INSTRUCTION — Please replace "Image resolution" with "Screen size" in everything from the line containing "Given: Click the Family Plan header title" down to the end of the items, leaving all else unchanged. Return only those lines, without the pictures.

Target position records —
>> BEGIN

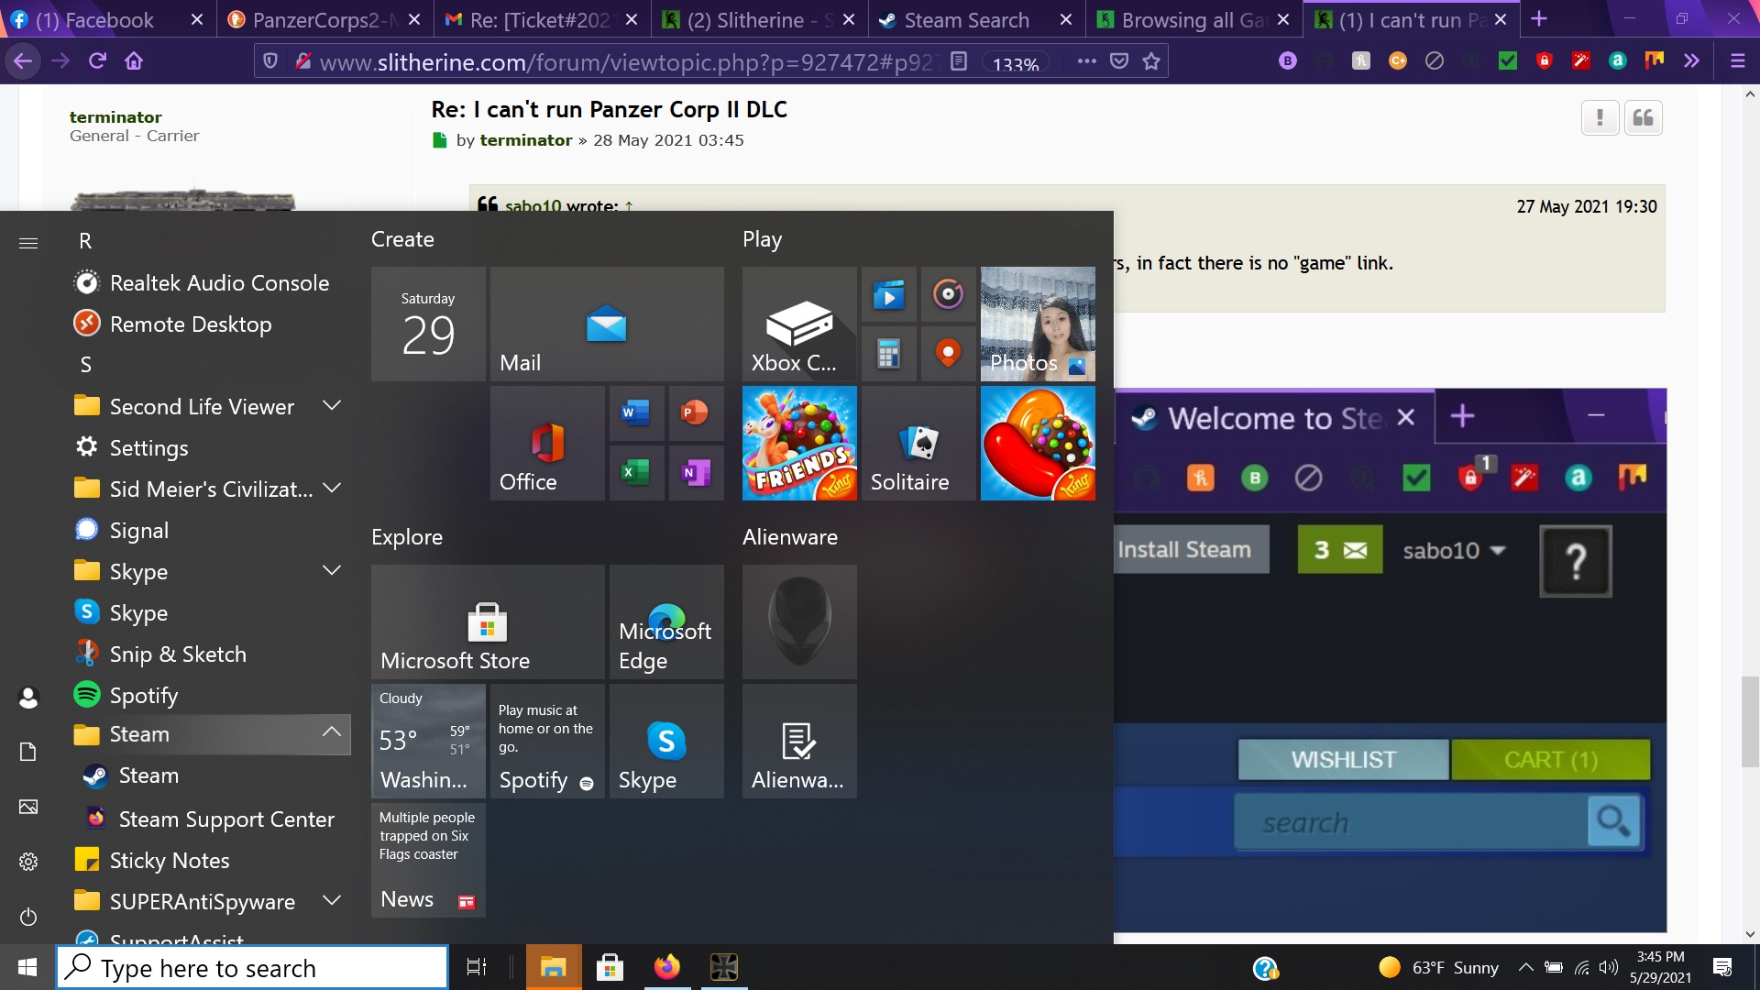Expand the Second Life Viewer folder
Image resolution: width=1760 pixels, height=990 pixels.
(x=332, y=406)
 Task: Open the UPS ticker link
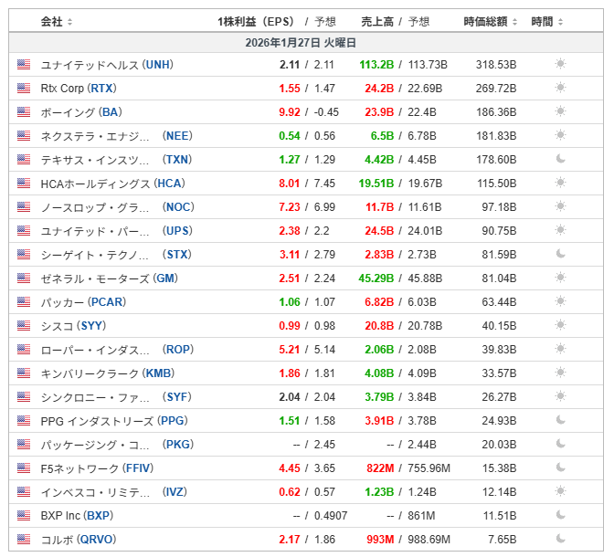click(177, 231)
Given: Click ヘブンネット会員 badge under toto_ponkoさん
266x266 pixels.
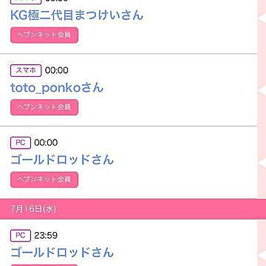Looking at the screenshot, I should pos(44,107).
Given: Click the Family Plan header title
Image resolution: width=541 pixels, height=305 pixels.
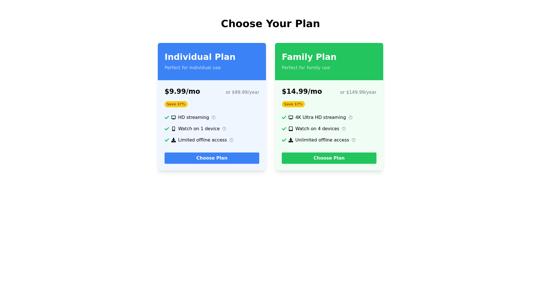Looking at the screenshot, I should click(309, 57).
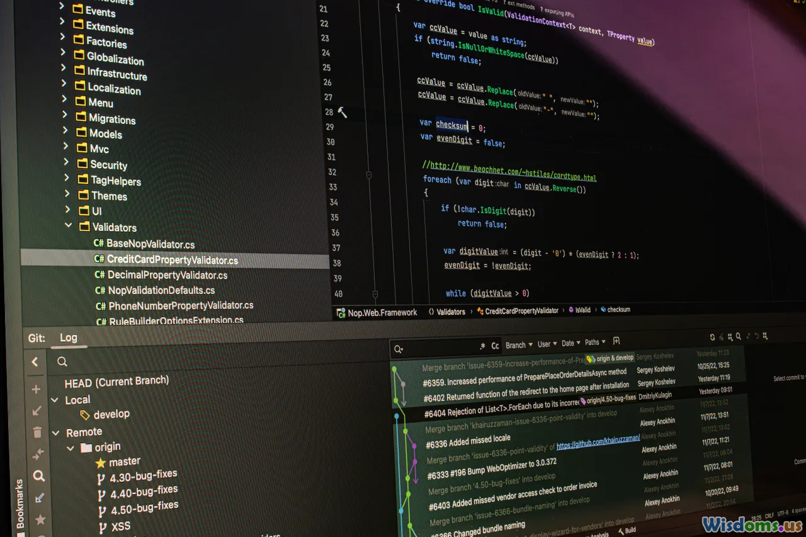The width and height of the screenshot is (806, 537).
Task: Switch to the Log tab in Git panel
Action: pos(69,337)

>> END

RESPONSE TO THE EXERCISE —
Given: Click the Family Plan header title
Screen size: width=541 pixels, height=305 pixels.
Looking at the screenshot, I should click(309, 57).
The width and height of the screenshot is (806, 537).
Task: Switch to the Log tab in Git panel
Action: pos(69,337)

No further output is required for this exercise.